DATA FOR THIS EXERCISE.
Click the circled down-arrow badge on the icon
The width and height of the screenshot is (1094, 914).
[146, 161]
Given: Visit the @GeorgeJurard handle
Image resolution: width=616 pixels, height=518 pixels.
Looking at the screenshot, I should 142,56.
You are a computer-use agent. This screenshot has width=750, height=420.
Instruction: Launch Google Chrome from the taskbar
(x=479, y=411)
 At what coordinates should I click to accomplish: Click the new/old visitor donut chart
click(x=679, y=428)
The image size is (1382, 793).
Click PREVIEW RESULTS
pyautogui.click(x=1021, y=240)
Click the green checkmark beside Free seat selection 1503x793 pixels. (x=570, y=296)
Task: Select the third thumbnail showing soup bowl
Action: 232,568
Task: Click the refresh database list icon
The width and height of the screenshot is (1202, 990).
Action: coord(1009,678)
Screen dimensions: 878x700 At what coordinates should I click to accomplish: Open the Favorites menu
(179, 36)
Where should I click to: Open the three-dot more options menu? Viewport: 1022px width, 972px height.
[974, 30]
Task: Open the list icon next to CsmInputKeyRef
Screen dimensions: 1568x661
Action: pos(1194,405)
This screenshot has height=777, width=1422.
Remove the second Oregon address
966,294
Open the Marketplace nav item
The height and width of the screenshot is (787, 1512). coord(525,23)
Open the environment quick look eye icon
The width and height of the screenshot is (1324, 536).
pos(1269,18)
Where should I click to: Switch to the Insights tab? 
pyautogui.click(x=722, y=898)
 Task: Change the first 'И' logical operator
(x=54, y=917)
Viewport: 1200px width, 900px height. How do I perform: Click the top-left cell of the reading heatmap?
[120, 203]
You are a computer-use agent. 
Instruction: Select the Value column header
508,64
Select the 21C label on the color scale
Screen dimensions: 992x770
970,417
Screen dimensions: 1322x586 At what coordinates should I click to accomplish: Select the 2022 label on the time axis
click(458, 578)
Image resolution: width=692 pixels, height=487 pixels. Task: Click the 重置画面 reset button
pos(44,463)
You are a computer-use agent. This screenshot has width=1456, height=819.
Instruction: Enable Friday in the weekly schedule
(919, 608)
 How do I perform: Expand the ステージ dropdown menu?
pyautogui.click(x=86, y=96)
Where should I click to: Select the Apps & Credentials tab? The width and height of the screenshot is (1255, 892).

WHAT IS EXPECTED. Output the full set of entries exactly as they were given.

REPLY.
Click the circled down-arrow badge on the icon
The width and height of the screenshot is (1094, 914).
[146, 161]
Given: Visit the @GeorgeJurard handle
Image resolution: width=616 pixels, height=518 pixels.
Looking at the screenshot, I should 142,56.
You are a computer-use agent. This screenshot has width=750, height=420.
Instruction: Launch Google Chrome from the taskbar
(x=479, y=411)
 At what coordinates should I click to accomplish: Click the new/old visitor donut chart
click(x=679, y=428)
The image size is (1382, 793).
Click PREVIEW RESULTS
pyautogui.click(x=1021, y=240)
Click the green checkmark beside Free seat selection 1503x793 pixels. (x=570, y=296)
Task: Select the third thumbnail showing soup bowl
Action: 232,568
Task: Click the refresh database list icon
The width and height of the screenshot is (1202, 990).
Action: coord(1009,678)
Screen dimensions: 878x700 At what coordinates should I click to accomplish: Open the Favorites menu
(179, 36)
Where should I click to: Open the three-dot more options menu? Viewport: 1022px width, 972px height.
[974, 30]
Task: Open the list icon next to CsmInputKeyRef
Screen dimensions: 1568x661
Action: pos(1194,405)
This screenshot has height=777, width=1422.
Remove the second Oregon address
966,294
Open the Marketplace nav item
The height and width of the screenshot is (787, 1512). coord(525,23)
Open the environment quick look eye icon
The width and height of the screenshot is (1324, 536).
pos(1269,18)
Where should I click to: Switch to the Insights tab? 
pyautogui.click(x=722, y=898)
 Task: Change the first 'И' logical operator
(x=54, y=917)
Viewport: 1200px width, 900px height. How do I perform: Click the top-left cell of the reading heatmap?
[120, 203]
You are a computer-use agent. 
Instruction: Select the Value column header
508,64
Select the 21C label on the color scale
Screen dimensions: 992x770
970,417
Screen dimensions: 1322x586 At what coordinates should I click to accomplish: Select the 2022 label on the time axis
click(458, 578)
Image resolution: width=692 pixels, height=487 pixels. Task: Click the 重置画面 reset button
pos(44,463)
You are a computer-use agent. This screenshot has width=1456, height=819.
Instruction: Enable Friday in the weekly schedule
(919, 608)
 How do I perform: Expand the ステージ dropdown menu?
pyautogui.click(x=86, y=96)
Where should I click to: Select the Apps & Credentials tab? The width and height of the screenshot is (1255, 892).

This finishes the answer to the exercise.